Sanders is running because he believes that Clinton is too compromised in her agenda. He has defined major substantive areas of disagreement: on corporate trade policies, on the need for major public investment and a sweeping initiative to take on global warming, on national health care, on breaking up the big banks and curbing Wall Street, on progressive taxation that will pay for tuition free public college, on $15.00 an hour minimum wage and empowering workers to organize, on dialing down our interventionist foreign policy and more.
Clinton has moved to adopt a bolder reform position this year than in 2008 or before. She’s basically at one with President Obama’s policies. Yes, she’s come out against the president’s Transpacific Partnership deal, but everyone believes that is just campaign positioning. She claims to be tough on Wall Street, but even her Wall Street donors don’t believe her. She’s assiduously avoided embracing the Warren-Sanders reform agenda. She’s put forth a good agenda on global warming, but opposes putting a price on carbon, opposes banning fracking, and hasn’t made climate change a centerpiece of her campaign. She’s scorned Sanders call for national health care or for tuition free college. She’s been a supporter of the regime change follies from Iraq, to Honduras to Libya to Syria to the Ukraine.
Sanders also argues that Clinton is too compromised by the big money that is central to financing her campaign. He decided to forego any SuperPacs and to crowd source the financing of his campaign because he believes that big money compromises candidates. Clinton claims this insults her character. But everyday experience and a legion of academic studies prove that money perverts our politics, that the wealthy and the entrenched interests get their way, even when the majority are opposed. It’s nice to blame Republican obstruction, but the heart of the economic policies that are failing working people - corporate trade deals, deregulation, skewed and loophole ridden tax code, starved public investment, corporate subsidies and crony capitalist arrangements and much more - enjoy bipartisan support.

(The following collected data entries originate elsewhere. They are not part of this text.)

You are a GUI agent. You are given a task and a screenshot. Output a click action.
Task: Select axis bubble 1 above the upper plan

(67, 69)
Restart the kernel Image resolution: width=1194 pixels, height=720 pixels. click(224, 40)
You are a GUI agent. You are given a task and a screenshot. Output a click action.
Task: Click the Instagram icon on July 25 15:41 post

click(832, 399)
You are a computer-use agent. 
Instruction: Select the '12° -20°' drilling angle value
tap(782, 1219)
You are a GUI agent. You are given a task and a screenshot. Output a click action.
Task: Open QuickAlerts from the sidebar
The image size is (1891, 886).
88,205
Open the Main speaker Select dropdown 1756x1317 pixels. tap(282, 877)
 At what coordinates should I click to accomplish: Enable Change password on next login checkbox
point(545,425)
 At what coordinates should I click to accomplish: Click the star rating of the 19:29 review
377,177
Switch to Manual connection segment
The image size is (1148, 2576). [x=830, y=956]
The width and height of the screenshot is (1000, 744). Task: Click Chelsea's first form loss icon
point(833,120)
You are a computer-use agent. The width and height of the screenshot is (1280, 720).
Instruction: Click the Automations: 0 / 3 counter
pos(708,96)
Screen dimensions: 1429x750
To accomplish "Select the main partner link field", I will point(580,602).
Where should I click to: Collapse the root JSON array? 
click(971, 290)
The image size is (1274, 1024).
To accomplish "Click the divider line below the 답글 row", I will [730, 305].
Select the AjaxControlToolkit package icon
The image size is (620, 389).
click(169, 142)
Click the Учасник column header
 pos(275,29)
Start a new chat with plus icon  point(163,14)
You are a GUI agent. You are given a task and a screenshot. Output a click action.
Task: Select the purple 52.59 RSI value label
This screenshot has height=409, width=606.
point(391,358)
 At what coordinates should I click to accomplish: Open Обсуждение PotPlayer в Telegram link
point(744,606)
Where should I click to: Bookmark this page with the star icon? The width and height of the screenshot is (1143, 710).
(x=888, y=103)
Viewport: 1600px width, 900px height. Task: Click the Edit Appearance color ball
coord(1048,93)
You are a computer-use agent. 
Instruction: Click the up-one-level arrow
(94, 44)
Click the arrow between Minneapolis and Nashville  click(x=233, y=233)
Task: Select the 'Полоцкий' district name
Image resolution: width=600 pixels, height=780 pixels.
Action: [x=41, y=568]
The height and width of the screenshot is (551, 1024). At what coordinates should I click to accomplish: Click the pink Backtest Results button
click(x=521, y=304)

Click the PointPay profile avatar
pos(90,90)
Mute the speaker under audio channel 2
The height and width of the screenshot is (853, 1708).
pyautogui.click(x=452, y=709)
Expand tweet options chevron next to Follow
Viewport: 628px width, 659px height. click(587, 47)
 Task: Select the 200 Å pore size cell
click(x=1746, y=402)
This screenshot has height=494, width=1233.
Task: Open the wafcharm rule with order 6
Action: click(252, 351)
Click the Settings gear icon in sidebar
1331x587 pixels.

Clinton harshly attacked Obama as unqualified in 2008. But the harsh rhetoric didn’t get in the way of the party uniting in the fall. Whatever the differences inflated for the primaries, the two basically agreed on politics and policies. And, of course, both were both funded by similar deep pockets.
Sanders has been — despite all the fretting inside the beltway — a remarkably courtly opponent to Clinton. He hasn’t unleashed oppo research on the numerous Clinton scandals. He’s irate about her distorting his record - on guns, on the auto bailout, on the crime bill — but he’s largely kept his focus on the substantive differences between them. This includes the indictment on how she funds her campaigns and her collecting millions in speaking fees from Wall Street banks and other corporate interests — an argument central to the case he is making.
Despite the relative mannerliness of the Democratic race, bringing the party together after the primaries won’t be easy. Sanders has built a movement that is challenging the fundamental direction of the country and the central way the party does business (and business does the party). Those differences are much harder to paper over than personal insults issued by tired candidates in the New York hothouse. Both Sanders and Clinton will endorse whomever becomes the nominee, but Democrats will need a wingnut Republican opponent to help unite the party in the fall. Luckily, Republicans seem intent on serving one up.